**节选文本**
┄┄┄┄┄┄┄┄┄┄

P1063 学习笔记

省流：区间 DP 水题

题目传送门

顾名思义，“项链”说明这个题是一个环，我们可以使用类似 这题 的操作，断环为链，就是在原数组后面拼一截：

for (int i = 1; i <= n; i++)
	a[i + n] = a[i];

然后正常区间 DP 即可。

设 \(dp_{l,r}\) 表示合并 \([l,r]\) 这个区间所产生的能量最大值。

转移：

\[dp_{l,r}=\max_{k=i}^{j-1} (dp_{i,k}+dp_{k,j}+a_ia_ja_k) \]

套到代码里即可。

code

/**********************************************************
 * Author        : dingziyang888
 * Website       : https://www.luogu.com.cn/problem/
 * Created Time  :
 * FileName      :
 * Warning!!!!!!!!!!!!!!!!!!!!!!!!!!!!!!!!!!!!!!!!!!!!!!!!!
 * 1.MLE?
 * 2.array size enough?
 * 3.long long?
 * 4.overflow long long?
 * 5.multiple task cleaned?
 * 6.freopen?
 * 7.TLE?
 * *******************************************************/
#include <iostream>
#include <cstdio>
#include <algorithm>
#include <iterator>
#include <map>
#include <unordered_map>
#include <queue>
#include <string>
#include <cstring>
#include <set>
#include <bitset>
#include <unordered_set>
#include <vector>
#include <deque>
#include <iomanip>
#include <fstream>
#include <sstream>
#include <list>
#include <array>
#include <iterator>
#include <cmath>
#include <new>
#include <random>
#include <cfloat>
#include <cstdlib>
#include <climits>
#include <numeric>
#include <complex>
#include <ctime>
#include <chrono>
#include <thread>
#include <mutex>
#include <future>
#include <exception>
#include <stdexcept>
#include <cstdint>
#include <cassert>
#include <stack>
#include <cctype>
#define DEBUG
#define Ofile(s) freopen(s".in", "r", stdin), freopen (s".out", "w", stdout)

┄┄┄┄┄┄┄┄┄┄

[取自某个合集的条目]
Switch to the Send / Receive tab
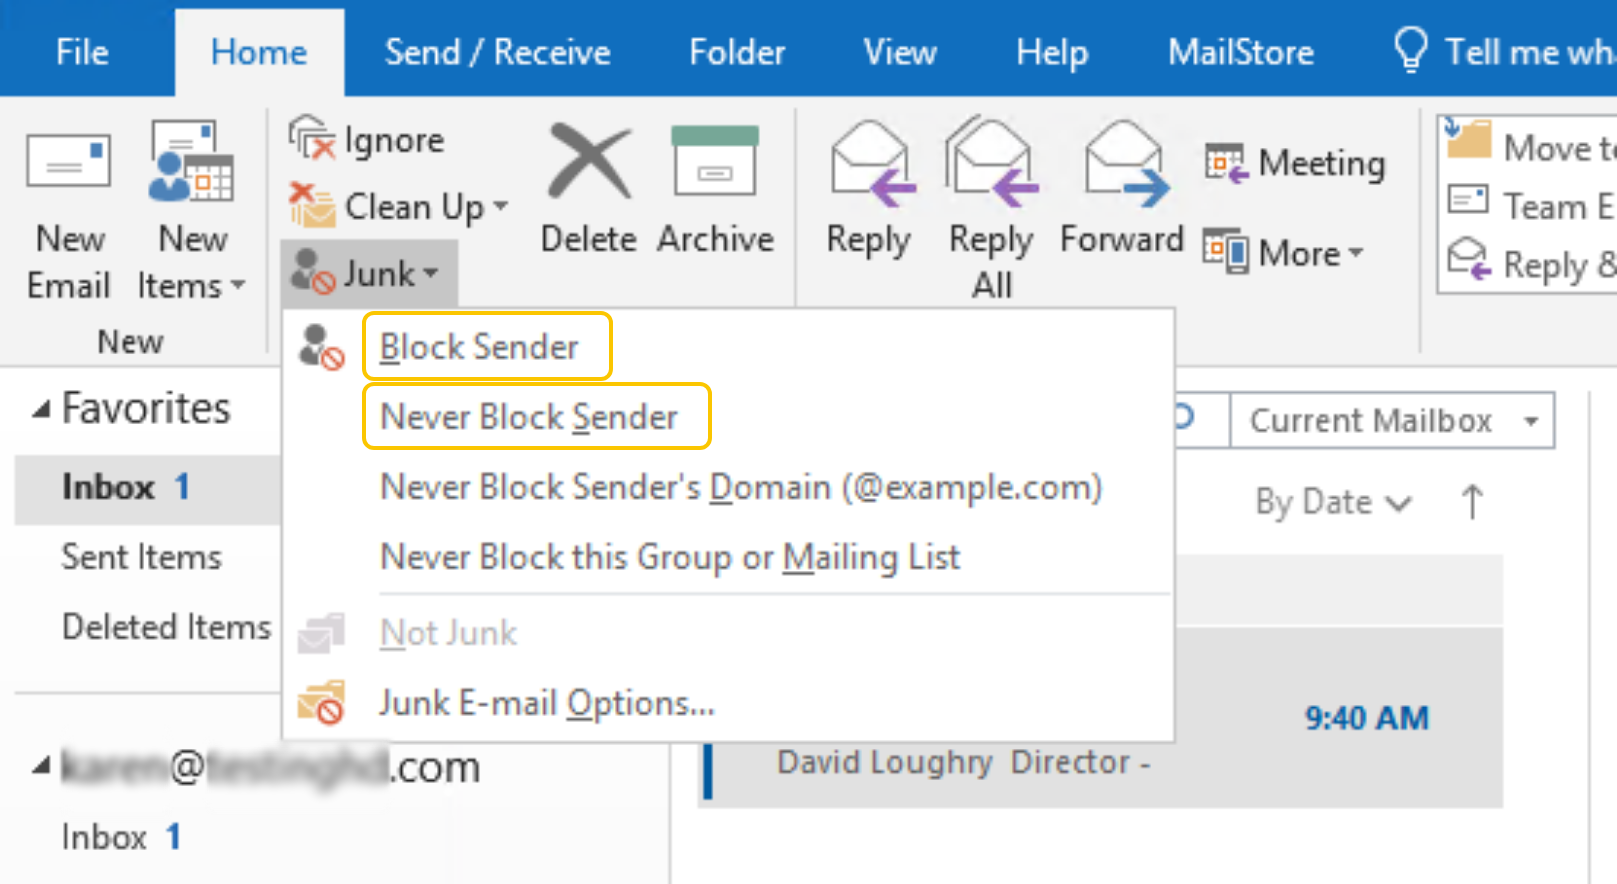This screenshot has width=1617, height=884. tap(497, 52)
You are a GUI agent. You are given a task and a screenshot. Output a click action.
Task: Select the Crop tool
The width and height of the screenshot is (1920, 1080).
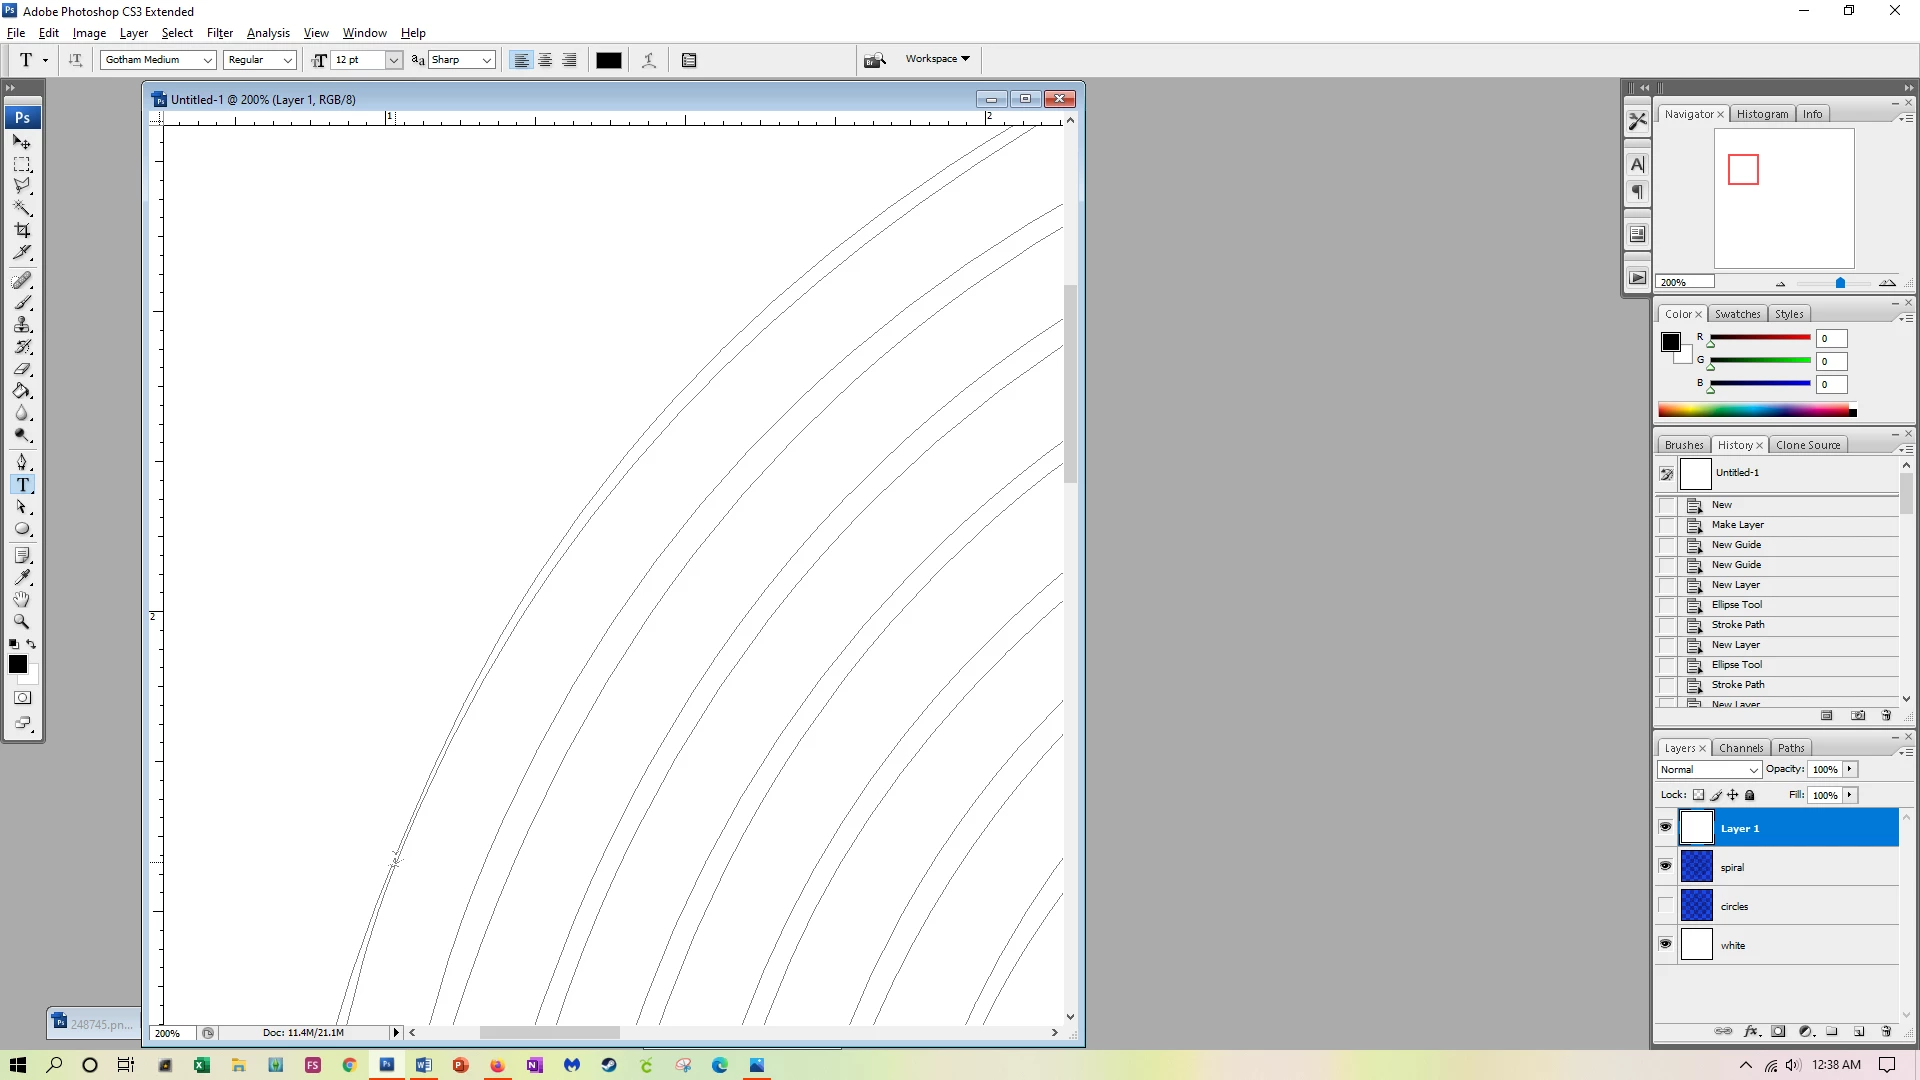[x=22, y=230]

┄┄┄┄┄┄┄┄┄┄

**任务指令 1**
请把 P1063 学习笔记中从“省流：区间 DP 水题”到“表示合并 \([l,r]\) 这个区间所产生的能量最大值。”的这段文字一字不差地抄出来，开头和结尾的词句都要包括在内。
**任务指令 2**
请从 P1063 学习笔记停下的地方接着往下写。
这些条目来自另一个出处。

**任务输出 1**
省流：区间 DP 水题

题目传送门

顾名思义，“项链”说明这个题是一个环，我们可以使用类似 这题 的操作，断环为链，就是在原数组后面拼一截：

for (int i = 1; i <= n; i++)
	a[i + n] = a[i];

然后正常区间 DP 即可。

设 \(dp_{l,r}\) 表示合并 \([l,r]\) 这个区间所产生的能量最大值。

**任务输出 2**
#define Cfile(s) fclose(stdin), fclose(stdout)
#define fast ios::sync_with_stdio(false); cin.tie(NULL); cout.tie(NULL);
using namespace std;

using ll = long long;
using ull = unsigned long long;
using lb = long double;

constexpr int mod = 998244353;
constexpr int maxn = 1005;

int n, ans = -1;

int a[maxn], dp[maxn][maxn];

int main() {
	fast;
	cin >> n;
	for (int i = 1; i <= n; i++)
		cin >> a[i], a[i + n] = a[i];
	for (int l = 2; l <= n + 1; l++)
		for (int i = 1; i + l - 1 <= n * 2; i++){
			int j = i + l - 1;
			for (int k = i + 1; k < i + l - 1; k++)
				dp[i][j] = max(dp[i][j], dp[i][k] + dp[k][j] + a[i] * a[j] * a[k]);
		}
	for (int i = 1; i <= n; i++)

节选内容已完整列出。